3.) Right to redress
Another question that we don’t have an answer for is whether the US will enact into law redress measures for Europeans. Last year, the House of Representatives passed the Judicial Redress Act, legislation that would extend certain protections in the Privacy Act of 1974 to individuals of certified countries. Passage of the Judicial Redress Act is a prerequisite to final approval of the Umbrella Agreement, a transatlantic deal that sets standards for protecting personal data when it is transferred for law enforcement purposes. The Privacy Act provides people with recourse against US federal agencies that violate their rights in handling data. While it is an important symbolic step, the Privacy Act is in practice limited by a number of exceptions. For example, “routine uses” of data are excepted and foreign intelligence collected by the National Security Agency is not covered. That means the Judicial Redress Act would not impact the surveillance programmes identified in the Safe Harbour judgment.
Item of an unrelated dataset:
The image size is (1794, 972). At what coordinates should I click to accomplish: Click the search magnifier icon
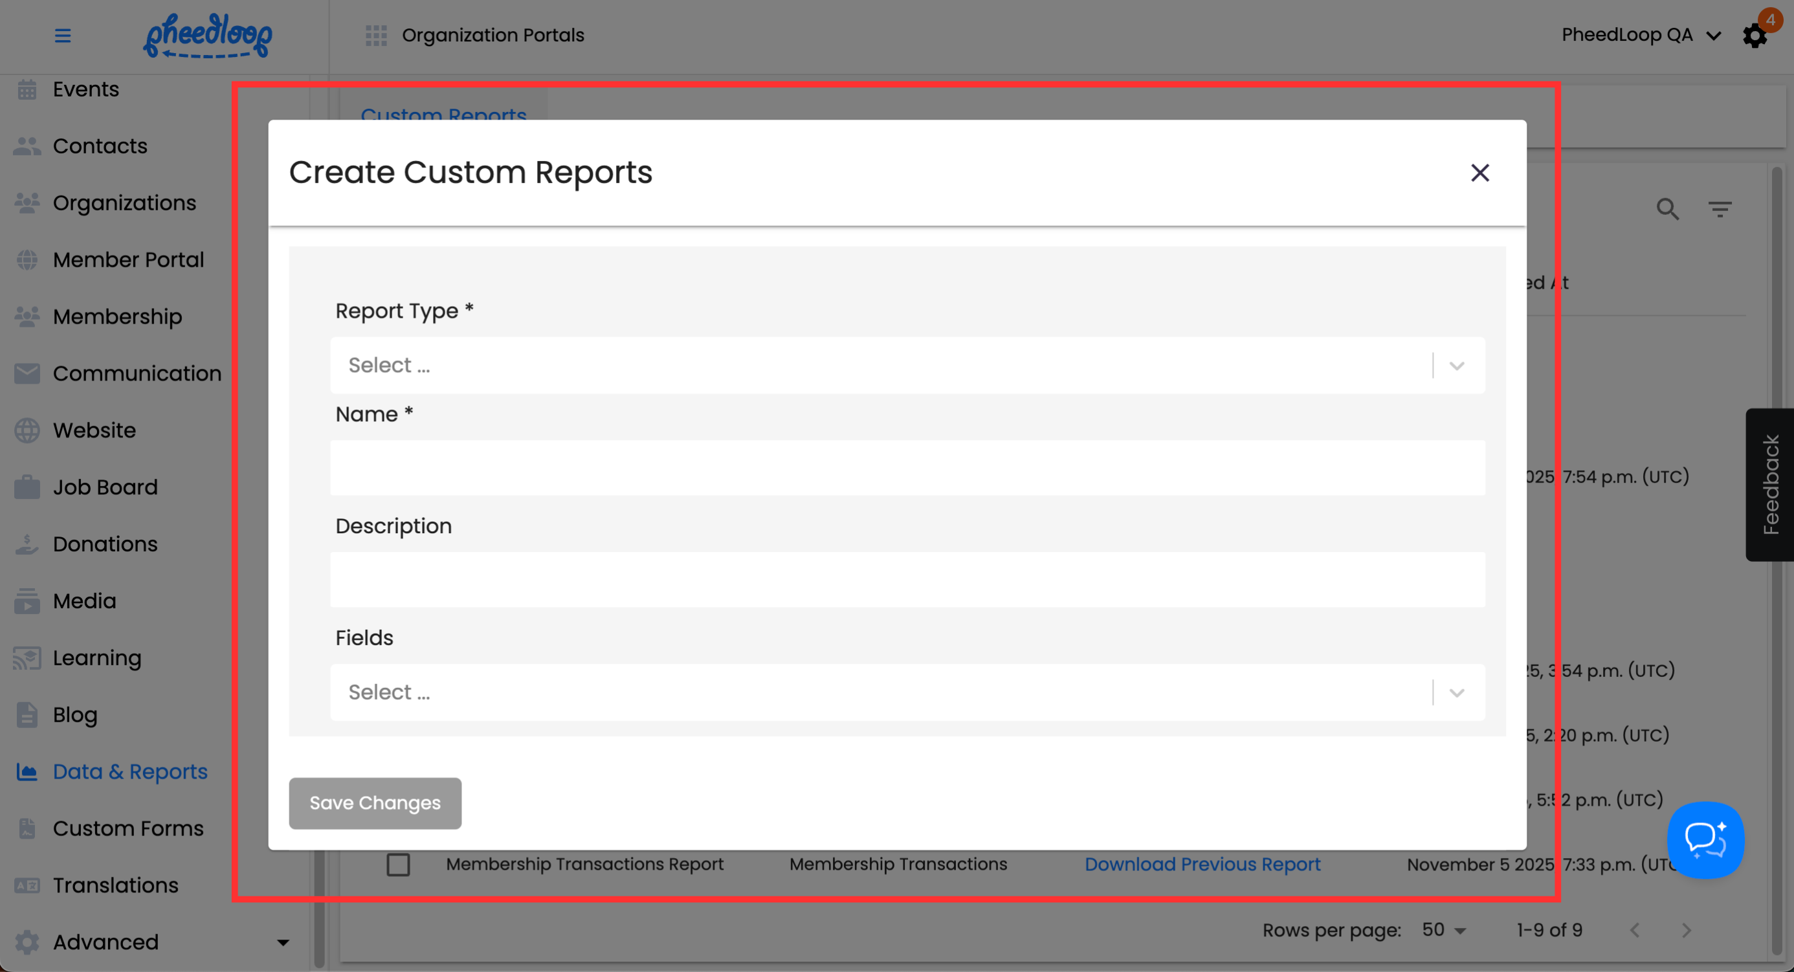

Last week, the Senate Judiciary Committee approved a considerably weakened version of the Judicial Redress Act. Already only a measured improvement on the status quo, the Senate version of the bill would undermine its limited benefits by requiring that the US certify that the laws or policies of countries covered by the Act do not “materially impede” US national security interests. This language would give the US government even greater power to pressure participation in programmes and data-sharing arrangements that compromise user privacy. The US House of Representatives passed a version without this requirement. While the European Commission is ignoring these developments, EU data protection authorities are not, and have been vocal in their criticism.
However, in announcing the Privacy Shield, the Commission said that EU citizens will be granted redress in case their data are abused by intelligence agencies. But we should take this with a grain of salt. This is a right not available even to US citizens. In fact, the US Department of Commerce clarified what this announcement refers to in its fact sheet, explaining that it will not be true redress, but that EU citizens will be able to “raise questions regarding signals intelligence activities relating to the Privacy Shield.”
What’s ahead? Uncertainty and legal challenge
From what we know right now, Privacy Shield will not provide the protection for human rights that were missing in the Safe Harbour agreement. Any new agreement that fails to address the CJEU’s concerns regarding data protection and surveillance will likely be invalidated, and this will create more uncertainty for companies seeking to transfer data from the EU to the US. That may no longer be the case if significant changes are made as the text as the agreement is finalised.
But if no such changes are made, the Privacy Shield will be the same old agreement in pretty new clothes.